- _Tasks to complete_:
- a) Name every dataset class that the multi-domain training excerpt mentions by name.
- b) Resume the multi-domain training excerpt, starting right after its final sentence.

- _Source document_:

━━━━━━━━━━

To improve accuracy on both domains, making a single model trained simultaneously on these different domains can improve the accuracy on both domains, compared to when both domains had different models trained for them specifically [6]. Also in applications where a system needs to operate across multiple domains, it is desired that it only uses 1 model, as otherwise this burdens the developers with making multiple models for multiple domains. These models then have to run those simultaneously on multiple GPU’s (expensive) or alternatively a controller needs to be developed to determine what model to use in every situation [12, 9].

Fig. 1: Example images (top) and colored annotations (bottom) of Cityscapes (left), SUIM (middle) and SUN RGB-D (right)

In this paper a method is proposed to combine three datasets from different domains (Cityscapes, SUN RGB-D and SUIM) without manual relabelling, to increase the size and diversity of the label-space a single model can train on. The goal is to research the hypothesis that model performance can be improved when trained on multiple domains, compared to models trained specifically for these domains combined. The system’s hardware requirements during operation of the system should not be increased and the design should be simple enough to allow for inclusion of more datasets in the future without difficulty.
First the challenges of multi-domain training for the three used datasets are presented in Sec. II and in Sec. III the solutions to these challenges proposed by state-of-the-art research and their shortcomings are explained. In Sec. IV a method that combines the three datasets is proposed that builds on the current research, after which the results are presented in Sec. V. The research is wrapped up with a discussion in Sec. VI and a conclusion in Sec. VII.

Ii Challenges of multi-domain training

Training a single neural network on multiple domains is not trivial, as there are challenges that need to be faced. The main challenge is the incompatibility between different datasets, as datasets often have incompatible label-spaces. Incompatibilities between the datasets used in this research consist of duplicate classes and discrepant granularity.
The first problem is when multiple datasets have a identical classes. For example, Cityscapes and SUN RGB-D both have a class person, which are considered as separate classes if the datasets are merged without addressing this. This would increase the label-space size unnecessarily, which could impair prediction accuracy and could hinder model training, as it will try to learn differences between the 2 person classes, while there are none in reality. For this reason a solution should be found such that the model sees these classes as identical.
The second problem of discrepant granularity is when something in an image corresponds to a specific class in one dataset, but multiple classes in another dataset. For example the class building in Cityscapes, contains the classes door, window and wall of SUN RGB-D. A simple solution to solve this issue would be to merge these more detailed classes of SUN RGB-D and map them to the Cityscapes building class, but then detailed labelling that is available in SUN RGB-D would be lost, which is undesired. Also in an indoor domain it would be out of place to consider a building class. A solution for this should be implemented that maintains a high granularity, while maintaining high accuracy.

━━━━━━━━━━

- _Source excerpt_:
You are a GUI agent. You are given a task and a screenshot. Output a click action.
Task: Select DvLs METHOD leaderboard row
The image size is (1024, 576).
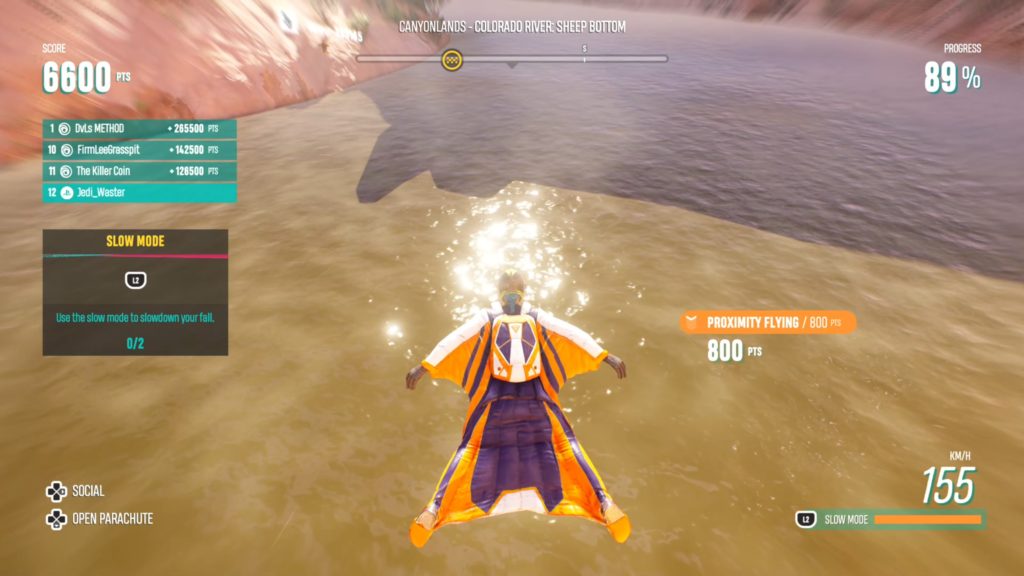coord(139,129)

━━━━━━━━━━

- _Results in order_:
- a) person, building, door, window, wall

- b)
Iii Related work

Currently, some research to address these incompatibility problems has already been done on multi-domain semantic segmentation. MSeg [12] introduces a composite dataset made up of many popular datasets, including Cityscapes, Mapillary Vistas [17]

, ADE20K 

[22]

and COCO 

[13]. The method for merging all the datasets is quite straight forward. A universal label-space was created by simply choosing one by hand based on all the included datasets. The total of 316 classes in all the datasets was reduced to 194 for MSeg, by merging most classes that were incompatible. To maintain a high granularity, some classes were manually relabelled to make those compatible with the rest of the dataset. The shortcomings of this idea are that even though a very detailed and diverse new dataset was created, still manual labelling is used to create a multi-domain dataset. Using this method, it is expensive to expand the label-space to new domains, like that of SUIM, which MSeg has a very bad performance on.
A semi-automated method of training a model on multiple incompatible datasets was proposed by Meletis and Dubbelman [14, 15] using a hierarchical structure. Three datasets were used: Cityscapes, Mapillary Vistas and GTSDB [5] (a bounding box traffic sign dataset). The solution proposed addresses the issue of discrepant granularity using a hierarchy, where the model first determines the regions in an image from the label-space of the highest hierarchy (i.e. lowest granularity). If on of these classes consists of multiple classes from a lower hierarchy, the model will relabel the pixels using the label-space of the lower hierarchy. A hierarchical structure makes for complex inference and is not computationally friendly, as the model has a head (part of the model that makes the predictions) for every hierarchical level. Also, this model did not expand the label-space to multiple domains, as every class in Cityscapes included in the final model corresponds to a class or a combination of classes from Mapillary Vistas, which means only the discrepant granularity problem within the driving domain is addressed. Bendavic et al. [2] proposed a method for creating a flat label-space for multiple domains, by creating a universal label-space that contains all the most detailed classes from all datasets included, after which all original classes are mapped to the classes of the universal label-space. Duplicate classes are simply mapped to the matching universal class and discrepant granularity is addressed by making the universal label-space match all the most detailed classes. So the Cityscapes road is mapped to 8 more detailed universal road classes, which correspond to the road classes of Mapillary Vistas. This solution is very interesting, as the final model has a label-space with a higher granularity than all of the original datasets, but this method also makes the label-space very complicated, as many pixels end up having partial (or multiple) labels, which results in a dataset not having a defined ground truth for every pixels. As a result, the models trained with their universal label-space had varied results on different benchmarks, suggesting that a good solution for multi-domain semantic segmentation still is not achieved.
Multi-domain semantic segmentation is an issue that still has no good semi-automated solution. Research that currently has been done in the field still has shortcomings and did not manage to address all the problems. This research aims to build upon the works described above and explores a method of merging datasets from different domains effectively.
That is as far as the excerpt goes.